Kadumoonufushi means the island on the edge of the channel. It is a small uninhabited island at the northern tip of the atoll.

Himithi

This island was inhabited until 1970 and used to be the capital of the atoll. On April 12, 1977, a French vessel the Duras was wrecked on this island fully laden with cargo on a voyage to Pondicherry. All the shipwrecked folk met with the kindest treatment from the islanders of the atoll. The passengers and crew were transferred to Malé where they stayed for two weeks before being sent to India. One of the passengers was the wife of the French administrator of Pondicherry who was preceding him to India. The Sultan of the Maldives, Muhammed Mu’izz-ud-din, salvaged what was left of the ship and with that he built a robust new boat of about 200 tons that continued to sail to the coast of Coromandel and to Orissa for many years.

On Himithi lies the tomb of Sheikh ‘boa-huni’ Alibay and the remains of a thulhu-dhandi, or set of wooden scales that were used in a ceremony to bring good luck to the newly born. Sheikh Alibay’s favorite food was ‘boa-huni,’ a sweet made of coconut and honey, so for good luck, the newly born was placed on one end of the scale and balanced by ‘boa-huni’ at the other. The dish was then distributed to the Islanders.

The island of Himithi is continuously ‘moving’ as heavy erosion, and deposition of sand takes place. A story told over previous generations is that a sandbank would one day emerge near Himithi and when it joined the island, the people would leave. This sandbank did in fact form to the north of the island and joined the main island in 1960. Ten years later the island became uninhabited. The story also foretold that the people would one day return to live on the island, but when that happens, the world will end!

Himithi Island

Minimasgali

Minimasgali is a small uninhabited island near the eastern side of Himithi. It is protected by reefs and was a favored anchoring place for large vessels that used to operate out of Himithi.

Himithi Sailors

The island of Himithi was renowned for the skill of its sailors and their teaching of navigation and mathematics. It was here, during his survey of the islands in 1834 that Captain Robert Morseby mentions the island as having a school for navigation. Around this time, there were seven large Odis and Baggalas, 70 to 80 feet long and owned by the Maldivian Government that sailed to more distant places such as Bangladesh, India, Sri Lanka and Oman. During rough weather, they anchored off the nearby island of Minimasgali, where the reefs offer excellent protection. One of the most famous mathematicians was Abdulla Ismail Kalafan, whose nickname was Tutu.

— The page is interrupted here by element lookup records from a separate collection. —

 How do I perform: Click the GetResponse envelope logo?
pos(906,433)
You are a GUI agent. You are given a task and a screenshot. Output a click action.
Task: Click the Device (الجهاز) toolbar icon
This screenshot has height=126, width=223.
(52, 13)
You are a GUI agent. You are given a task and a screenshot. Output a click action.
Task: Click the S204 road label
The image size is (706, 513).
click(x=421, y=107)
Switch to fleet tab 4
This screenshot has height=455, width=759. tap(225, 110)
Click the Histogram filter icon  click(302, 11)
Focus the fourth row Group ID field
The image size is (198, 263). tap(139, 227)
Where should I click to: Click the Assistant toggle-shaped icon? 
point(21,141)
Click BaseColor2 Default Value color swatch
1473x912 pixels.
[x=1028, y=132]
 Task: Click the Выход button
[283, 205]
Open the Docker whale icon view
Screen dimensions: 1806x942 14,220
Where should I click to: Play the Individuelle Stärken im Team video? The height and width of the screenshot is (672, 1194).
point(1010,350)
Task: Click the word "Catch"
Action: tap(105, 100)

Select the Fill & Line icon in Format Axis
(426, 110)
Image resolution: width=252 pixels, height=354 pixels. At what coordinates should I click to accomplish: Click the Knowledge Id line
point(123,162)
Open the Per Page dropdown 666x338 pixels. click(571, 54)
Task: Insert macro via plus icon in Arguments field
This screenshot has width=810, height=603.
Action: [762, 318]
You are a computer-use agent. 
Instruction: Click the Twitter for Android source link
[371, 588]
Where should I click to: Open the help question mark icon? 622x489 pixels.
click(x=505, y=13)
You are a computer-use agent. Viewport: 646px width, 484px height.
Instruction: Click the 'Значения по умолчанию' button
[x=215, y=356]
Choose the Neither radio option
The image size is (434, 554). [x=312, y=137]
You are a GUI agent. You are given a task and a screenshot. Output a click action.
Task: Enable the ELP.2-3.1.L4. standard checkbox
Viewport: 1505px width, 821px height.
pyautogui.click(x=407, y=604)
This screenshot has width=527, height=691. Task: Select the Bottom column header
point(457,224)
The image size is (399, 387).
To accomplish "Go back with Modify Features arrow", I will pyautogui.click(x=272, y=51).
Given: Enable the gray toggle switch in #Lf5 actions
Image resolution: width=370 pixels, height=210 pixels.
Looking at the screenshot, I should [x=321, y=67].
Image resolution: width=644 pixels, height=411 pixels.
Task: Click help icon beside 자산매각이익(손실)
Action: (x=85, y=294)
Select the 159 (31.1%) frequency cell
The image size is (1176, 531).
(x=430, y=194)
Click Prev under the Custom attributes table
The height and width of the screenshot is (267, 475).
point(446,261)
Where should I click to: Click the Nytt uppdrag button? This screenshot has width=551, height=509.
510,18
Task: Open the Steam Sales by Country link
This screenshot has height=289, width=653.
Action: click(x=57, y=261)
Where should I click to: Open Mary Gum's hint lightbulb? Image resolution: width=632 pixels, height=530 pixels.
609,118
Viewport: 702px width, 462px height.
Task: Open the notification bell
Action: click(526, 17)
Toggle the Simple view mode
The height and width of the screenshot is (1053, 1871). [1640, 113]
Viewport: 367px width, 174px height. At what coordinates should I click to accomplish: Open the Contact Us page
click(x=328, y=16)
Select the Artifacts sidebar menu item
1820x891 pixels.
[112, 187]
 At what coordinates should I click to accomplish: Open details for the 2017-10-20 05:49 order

He went abroad to study in Calcutta and the story told is that he became fascinated with the Almanac, a book used by navigators to study the position of stars and planets. While making his own calculations, he noticed a mathematical error and pointed this out to the English authorities. They were most defensive and ordered him before the Almanac committee to explain his calculations or ‘he would be shot,’ so the story goes. After he convinced the committee that an error had been made and showed them the corrections, they all stood up, tilted their hats and called ‘Sir Tutu.’ Sir Tutu returned to the Maldives with a lifelong commission and greatly enhanced reputation after winning the respect of the British.

Another famous sailor was Boduge Hawwaa, a woman of considerable standing in the community because she owned a large boat and was the head of a large dwelling where 40 people lived. On one trip from Malé to Himithi, her ship as sailing home via Felidhe Atoll – the customary route – when she ordered the boat to anchor securely at Fussaru Falhu. She also ordered a thatched roof built over the ship for protection even though the weather was fine. When the crew asked her why this was being done, she replied: “Don’t ask me why. This vessel is mine, and you’ll do as I say!” Before long, the weather turned bad, and a violent storm thrashed the boat. As soon as it started to ease, she ordered the anchors up and set sail even before the storm had dropped. Soon the weather was clear again, and the ship traveled on uninterrupted to Himithi. The crew was most impressed, and stories of Boduge Hawwaa’s sailing exploits became legendary.